DOCUMENT TEXT

"""

Through a labyrinth of uninhabited luxuriant islands and shimmering sapphire lagoons, we discovered Vava’u. We swam into extraordinary caves of firry-orange walls and cathedral ceilings with dangling limestone stalactites. The sun-rays penetrating into the mouth of the cave gave to the water a neon blue color and an incredible clarity down to the depths. We chased clouds of schooling fish into different shapes and sometimes succeeded in being part of the “whole”. Other caves were accessible only underwater and offered a surreal atmosphere with fog forming and vanishing on every swell.

Over beach BBQs, candle-night dinners and jam sessions we got to exchange tales of circumnavigations and unknown lands with a bunch of fascinating cruisers. Brice and Martha aboard Silver Fern completely inspired us with their inexhaustible energy and joy of living. In their seventies and after an 11 years voyage through the oceans of the world, they still had the dream and fire to set up a kiwi farm in the New Zealand countryside! After sailing to Tonga some 20 years ago from Spain, Maria and Eduardo, choose a simple life on one of the many virgin islands. They bring a bit of Spain to the Pacific by cooking for guests and putting up a show: Kenza and Rocio were honored to help Maria with the tapas and paella while Tristan admired Eduardo’s fervent singing while playing the guitare and harmonica! Ben sailed over ten years ago and set up an ecological tree house resort, mainly for retreats. Kjell and Adriana also came with their sail boat and ended up staying to establish a hotel. There is no doubt that there is something special about Tonga that makes people stay….

"""

WHAT IS REQUIRED
In the Vava'u travel account, why did the water inside the caves appear neon blue and clear? Answer in one or two sentences.

SUPPLIED DATA

"""

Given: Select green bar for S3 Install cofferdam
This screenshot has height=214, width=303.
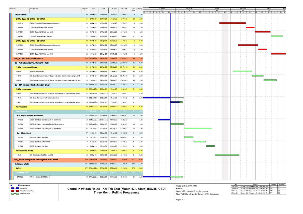Looking at the screenshot, I should coord(242,71).
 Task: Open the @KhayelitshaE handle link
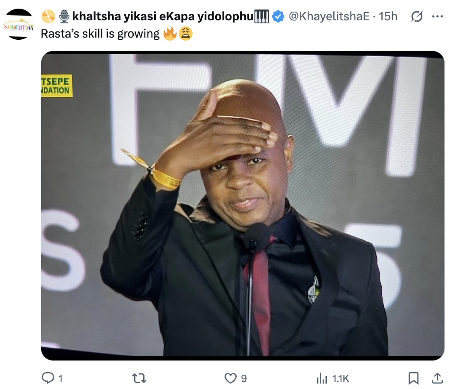328,17
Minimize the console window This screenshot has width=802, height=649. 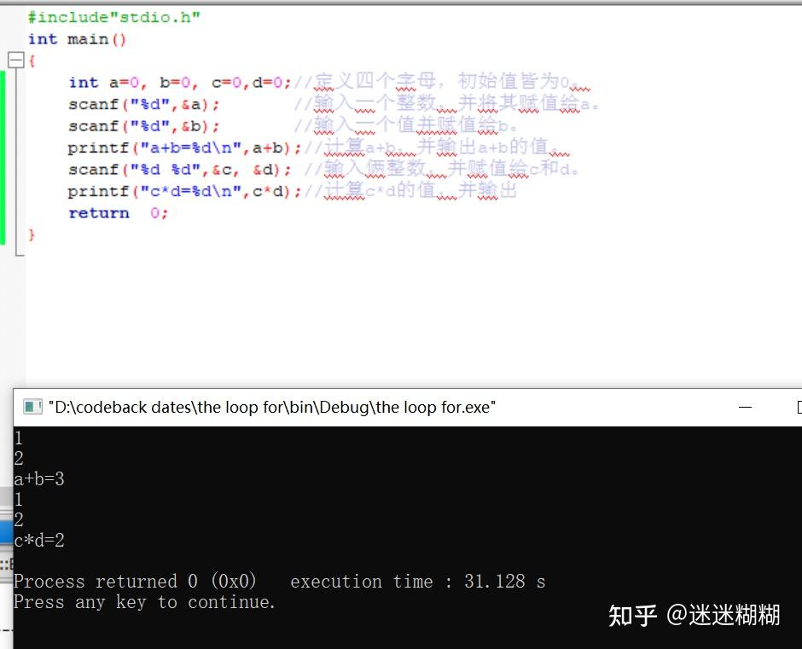[x=745, y=408]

"""

CORRECT RESULT
Sun rays entering through the mouth of the cave gave the water its neon blue color and an incredible clarity all the way down to the depths.